Steeb performed across the United States and in Europe, in solo performances and as part of the Griffes Group with mezzo-soprano Edna Thomas and violinist Sacha Jacobinoff. She was featured as a soloist at the Panama–Pacific International Exposition in 1915, in San Francisco. She made her New York debut in 1919, at Aeolian Hall. Once, in 1921, she was called from the audience to the stage to perform a concerto with the Los Angeles Philharmonic, without rehearsal or advanced notice, when the scheduled pianist, Mischa Levitzki, was injured. She performed at the Hollywood Bowl in 1922. In 1923, she played a radio concerts with retired violinist Lili Petschnikoff.

Steeb was head of the music departments at the University of Redlands from 1915 to 1919 and at the University of Southern California from 1919 to 1923. The Olga Steeb Piano School operated on Wilshire Boulevard from 1923 to 1942. Steeb's piano students included Leonard Pennario, composer Elinor Remick Warren, composer Harry Partch, and organist David Craighead.

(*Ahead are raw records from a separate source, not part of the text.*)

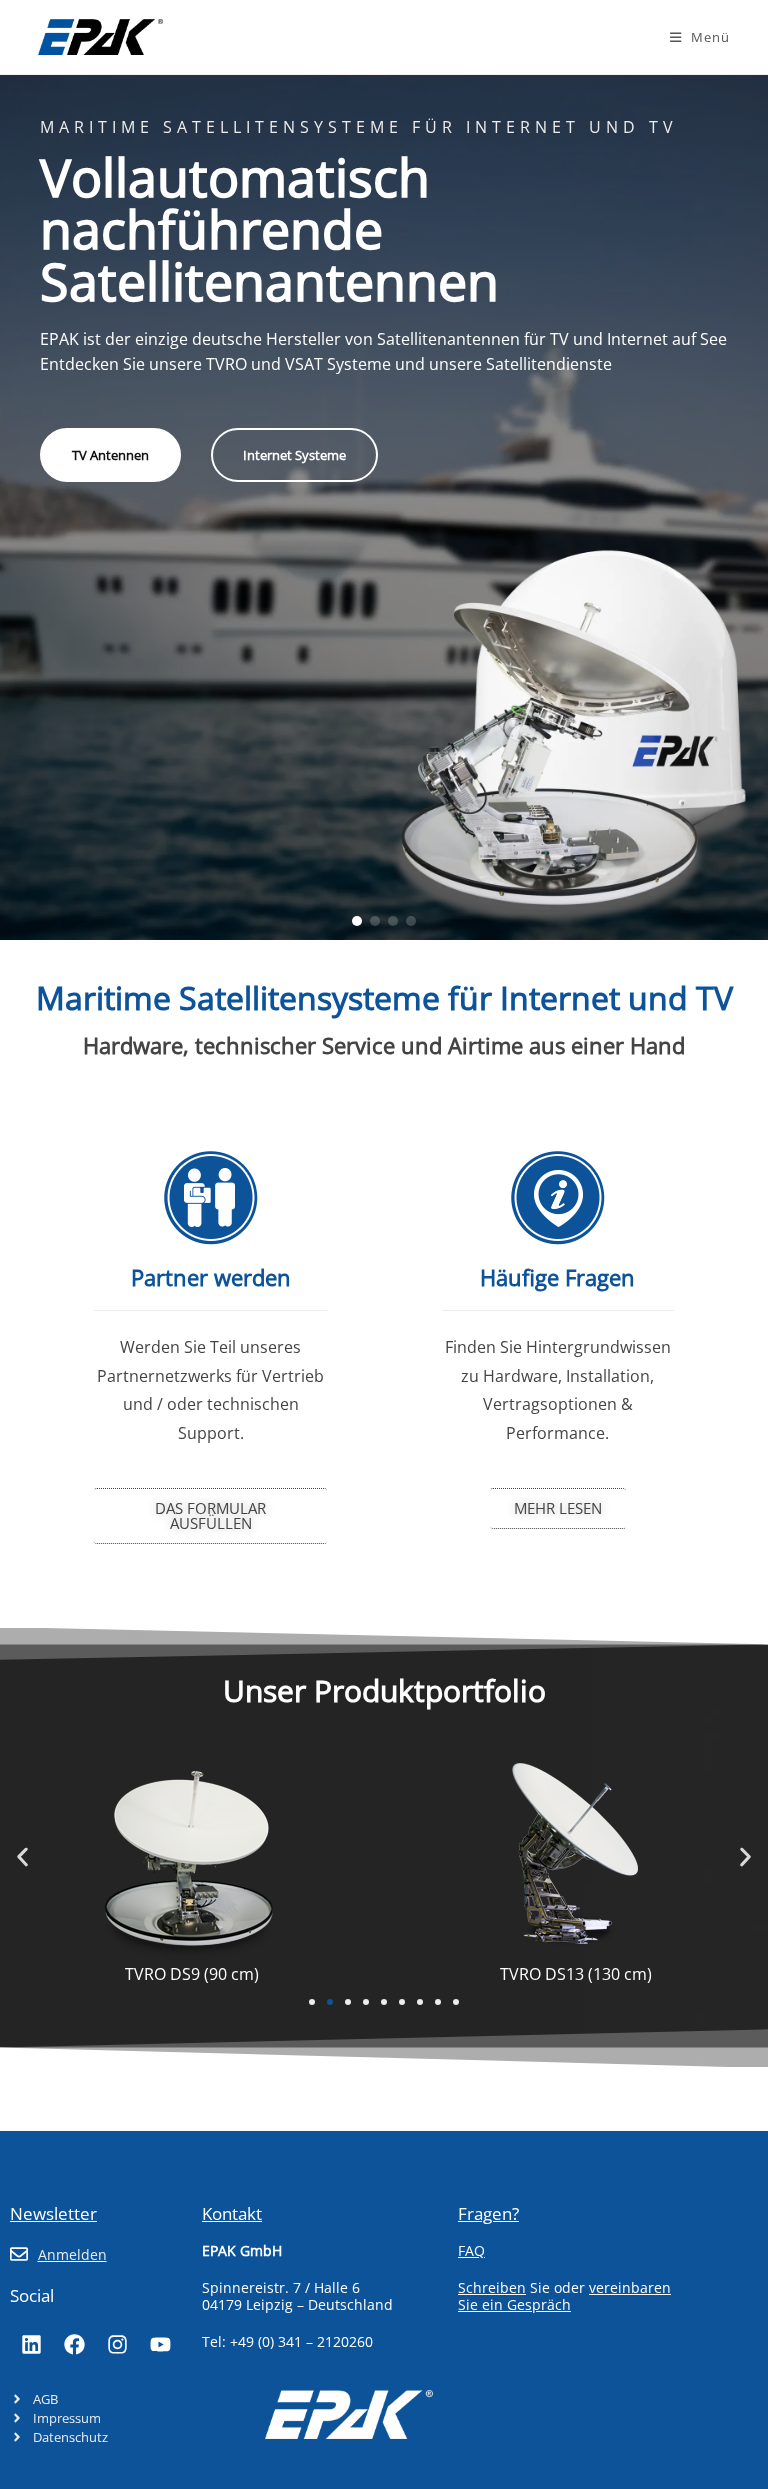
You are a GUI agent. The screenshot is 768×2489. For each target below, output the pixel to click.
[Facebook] (74, 2345)
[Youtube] (160, 2345)
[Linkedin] (31, 2345)
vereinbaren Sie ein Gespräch (564, 2296)
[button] (357, 921)
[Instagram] (117, 2345)
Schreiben (492, 2287)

Her sisters, Norma Steeb and Lillian Steeb French, continued running the piano school awhile past Olga's death.

==Personal life==
Olga Steeb married twice. Her first husband was fellow musician Charles H. Keefer; they married in 1911 and divorced in 1916. She married again in 1919, to Charles Edward Hubach, a vocal teacher who became her manager. Steeb was a widow when she died in Los Angeles in late 1941, from cancer, around age 55.